Мы спросили: «Почему он связан?»
Оказалось, что он проснулся и увидел, что солдаты готовятся сдаться. Взялся за свой пистолет и начал им угрожать. Кто-то выстрелил ему в ногу, а затем они все его связали. Солдаты вышли к нам с поднятыми вверх руками и без оружия.
«Где ваше оружие?»
«Осталось там, внизу», – ответили они.
Мы приказали им всем, кроме офицеров, вернуться в подвал и выйти со своим оружием. Они очень быстро выполнили приказ, и сложили оружие в кучу, в указанное нами место. Мы были поражены тем, как много людей вышло из того подвала. Почти целый батальон.
Примерно в то же время, подошли наши офицеры и начали официальное оформление, взятых в плен, немцев.
Наш командир подошел к нам и сказал: «Спасибо за службу, товарищи. Ёще осталась на сегодня одна небольшая работа для вас. Проведите зачистку по периметру здания, а затем можете отдыхать».

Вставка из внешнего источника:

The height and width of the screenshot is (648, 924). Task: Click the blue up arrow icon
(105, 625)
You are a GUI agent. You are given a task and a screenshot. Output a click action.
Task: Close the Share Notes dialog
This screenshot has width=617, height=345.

К тому времени пробило уже два часа пополудни. На улице было очень холодно, так холодно, что моя винтовка отказывалась стрелять, так как на ней замерзла смазка. Мне пришлось взять другое оружие. Мы выдвинулись вперед, чтобы выполнить наш приказ, и шли, как обычно, гуськом, один за другим. Я шла первой.
Внезапно, я поняла, что мы оказались на минном поле, и это был самый пугающий эпизод за все мое участие в войне. Повсеместно были видны, торчащие из земли, бесчисленные крошечные деревянные кресты. Это означало, что здесь установлены противопехотные мины. Когда ты касаешься сигнального провода, ты активизируешь мину – она подпрыгивает в воздух и взрывается. Мы называли такие мины «лягушками». Их сила взрыва поражает все на своем пути, в радиусе четырех-пяти метров. Мы остановились как вкопанные и начали обдумывать, что будет лучше: идти дальше или повернуть обратно.
Все ребята ответили единогласно: «Мы знаем, с чем имеем дело. Давайте продолжать наш путь. Возвращаться обратно, так же опасно, как и идти вперед».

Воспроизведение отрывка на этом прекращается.